Debt management is an important skill to master, no matter what life stage you are in. As an empty nester, your life has probably changed dramatically. After having kids in the house for many years, they are suddenly gone and on their own. Your retirement may be just around the corner. Understanding the difference between smart debt and dumb debt, as well as understanding debt management, has never been more important.
There are times when debt is necessary, and, on occasion, beneficial. Typically, what is called a “smart debt” is one that leaves you better off financially, because you have an asset that was worth the cost of the loan after you pay it off. For example, a mortgage or student loan is considered smart debt. As a part of practicing good debt management, you need to understand the total cost of a loan (the principal, interest and fees) as well as whether or not the loan will help you or hurt you.
Dumb debt is the easiest type of debt to fall into. It usually results from poor debt management. Buying things on credit that you really cannot afford; taking too long to pay off a debt so you pay an exorbitant amount in interest, sometimes more than the original cost of the item); paying for something long after you no longer use or have it – these are all examples of dumb debt. Because of poor debt management, dumb debt results in stress, a limited budget and the sacrifice of long-term financial goals.
Kids gone, but not out
Even though your children are out of the house and beginning their own careers, you may still have some financial obligation to them. For example, perhaps you are helping them pay off their student loans, or you plan to assist in paying for an upcoming wedding. You need a clear idea of responsible debt management to make sure you handle these expenses smartly. You have the following options for repayment plans if you use PLUS loans (federally sponsored education loans for parents):
- Standard: fixed payments throughout the term
- Graduated: payments that start low and gradually rise
- Extended: payments over a longer timeframe
- Consolidated: simplifying multiple loans into one
Choose the option that does not leave you repaying the loan during your retirement, when your income will be fixed. This step toward debt management can help alleviate some financial burden in the future.

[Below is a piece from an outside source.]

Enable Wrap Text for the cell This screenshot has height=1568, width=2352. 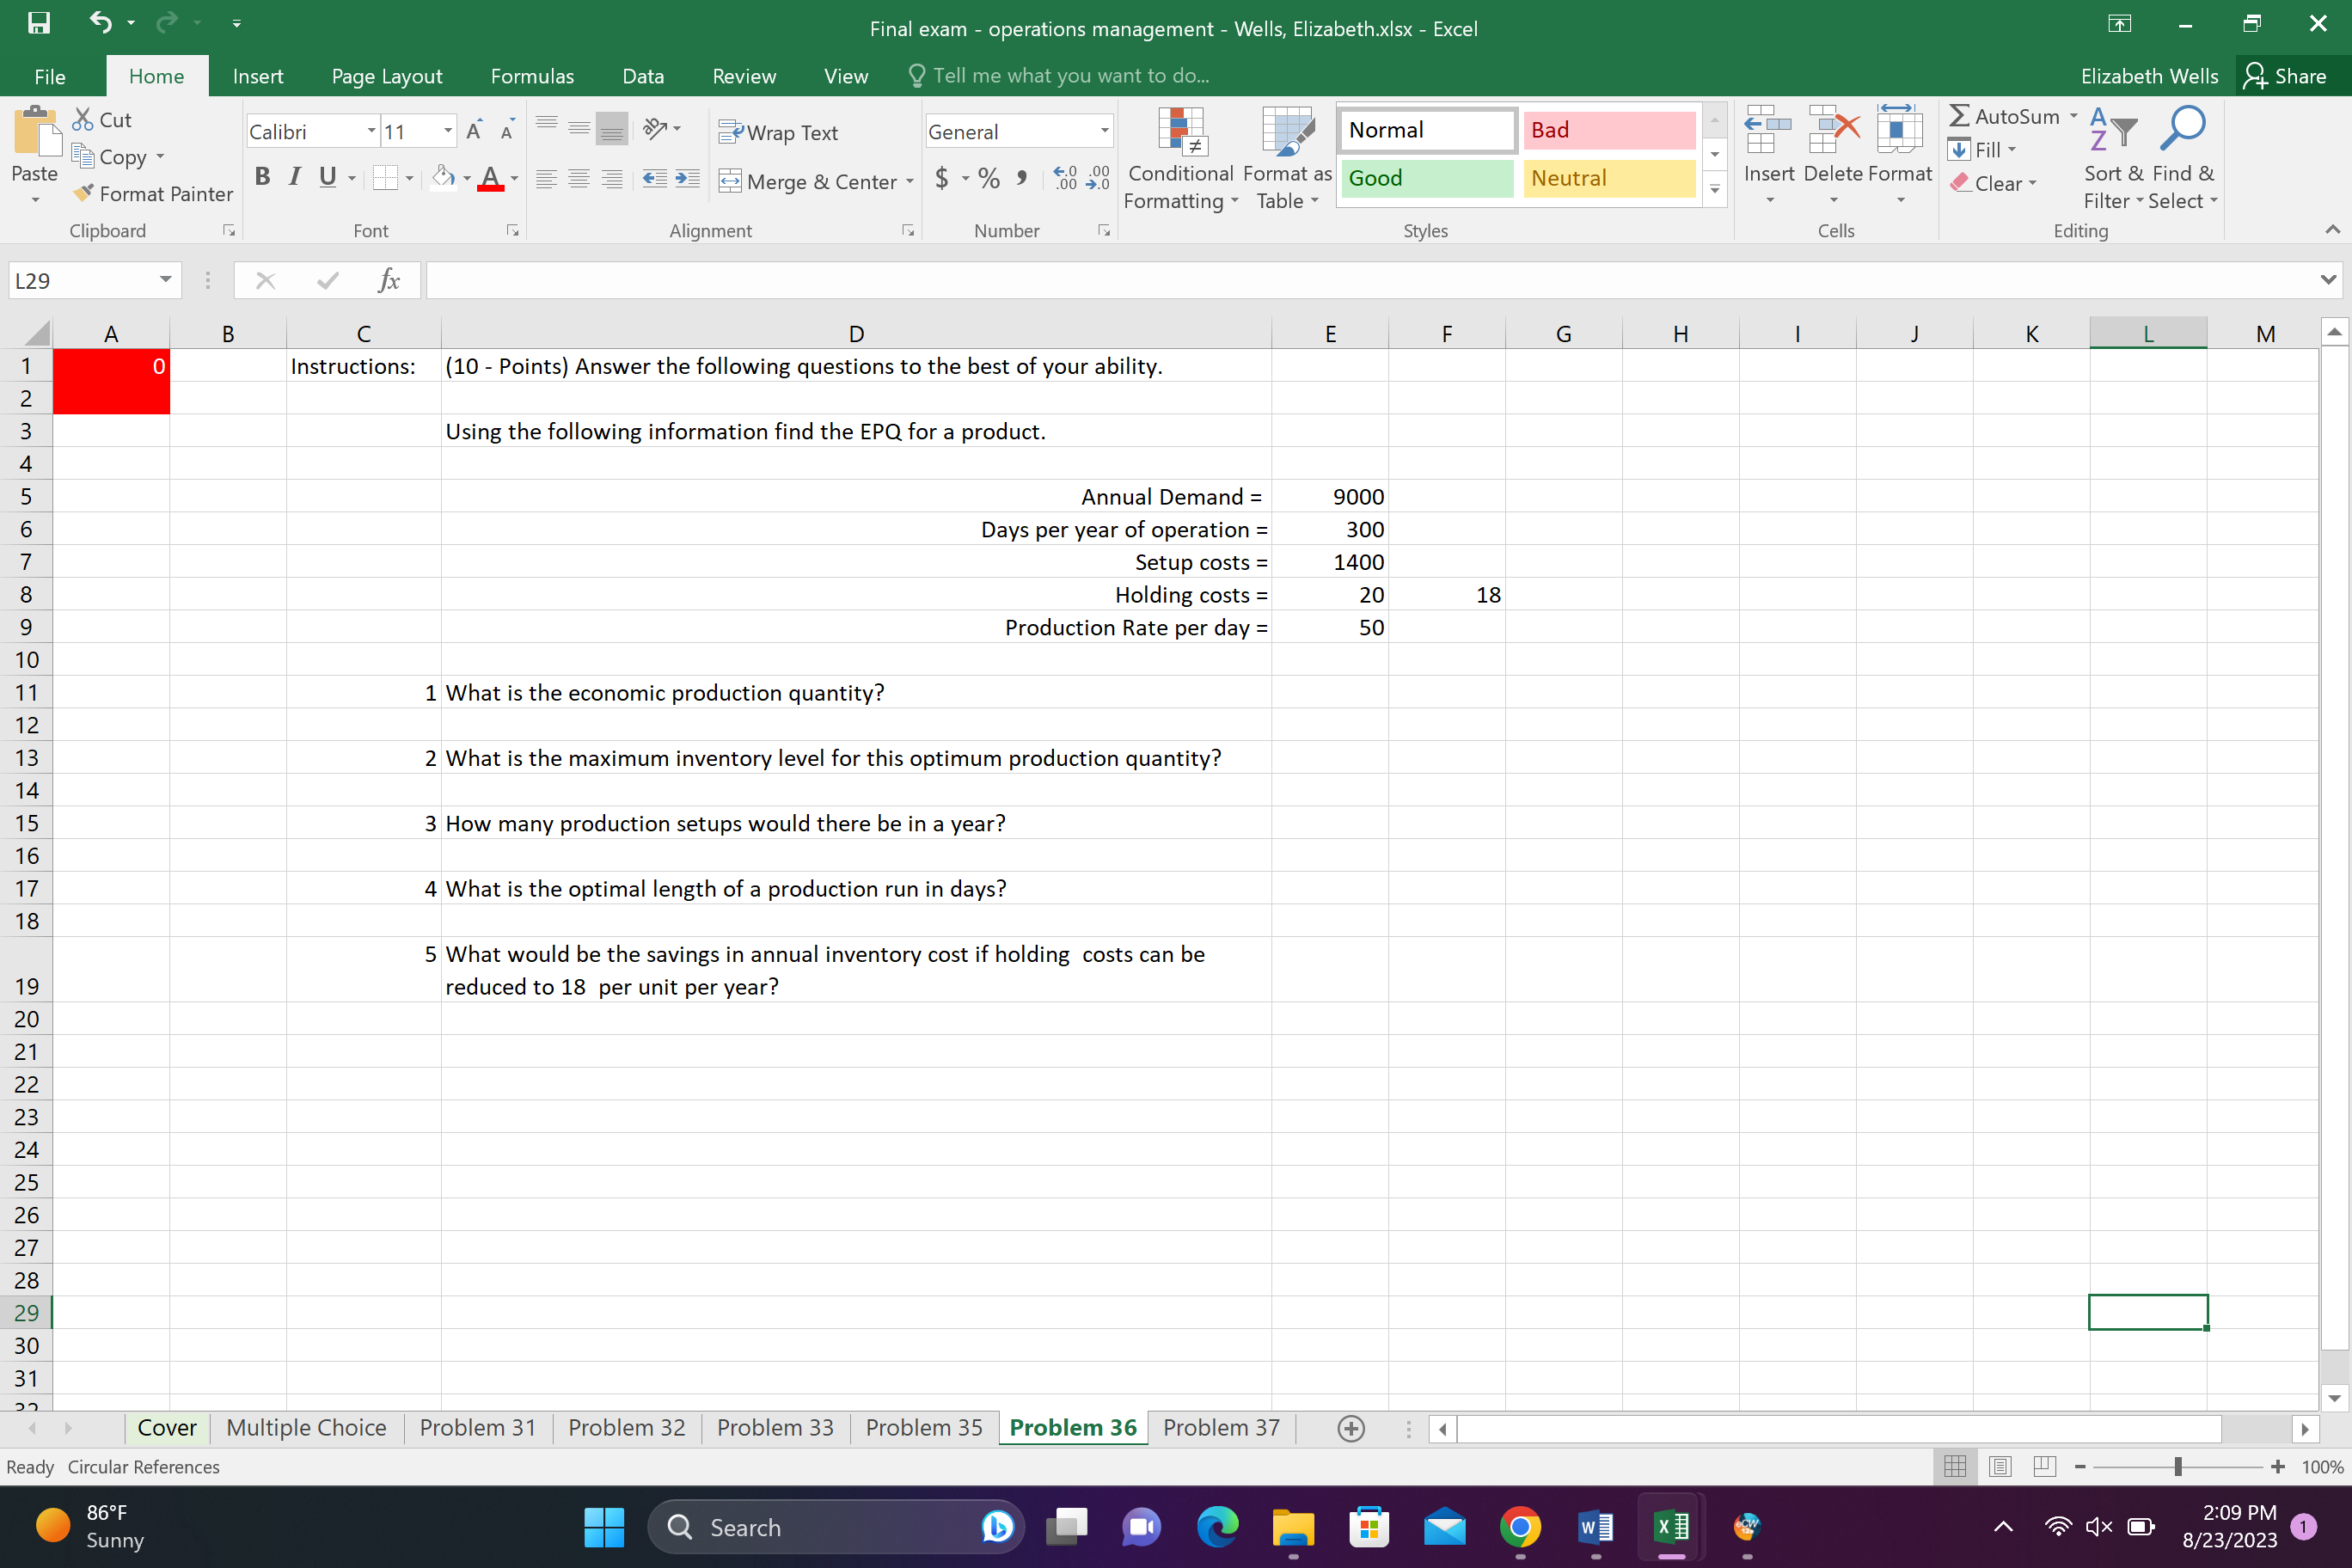click(x=779, y=131)
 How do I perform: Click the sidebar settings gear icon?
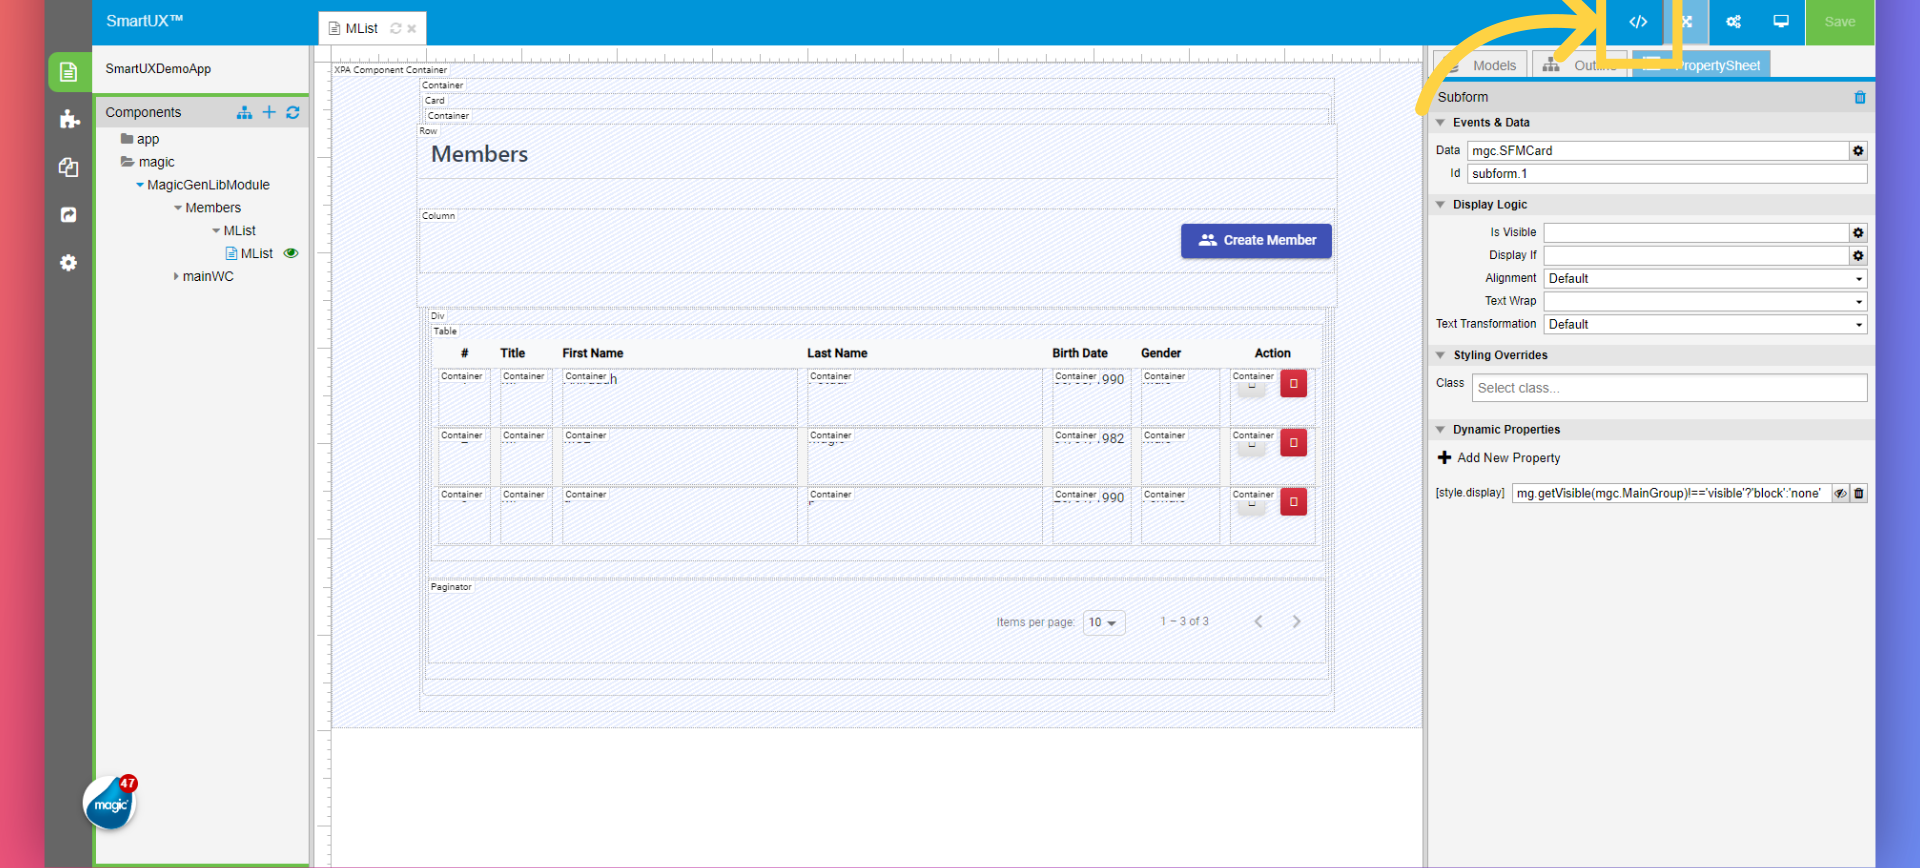pyautogui.click(x=68, y=263)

If you plan to pay for a wedding or for a down payment on a house for your kids, set some money aside in an account that is easily available. If you need it to help your kids, it will be there for you. If they wind up not needing your help after all, then you have extra savings for your retirement or a vacation.
Your own parents
Your own parents may be in more need of help at this stage. Careful debt management can help you prepare for this. Talk with your parents so you know what financial resources they have available to provide for their needs. This can help you manage your debt so you know how much they have for their needs and how much you may need to contribute. Although these conversations can be difficult, they are a necessary part of responsible debt management.
Downsizing your home
The home that met your needs for many years may now seem cavernous. It may also cost too much to maintain, and come with too large a mortgage payment. Consider downsizing, a great step in debt management. Buying a home that is smaller and less expensive may make it easier for you to save for your rapidly approaching retirement. You can use the home equity in your current home toward the new house to make it cost much less, or you can split it up and use some as a down payment and some as an injection into your retirement savings.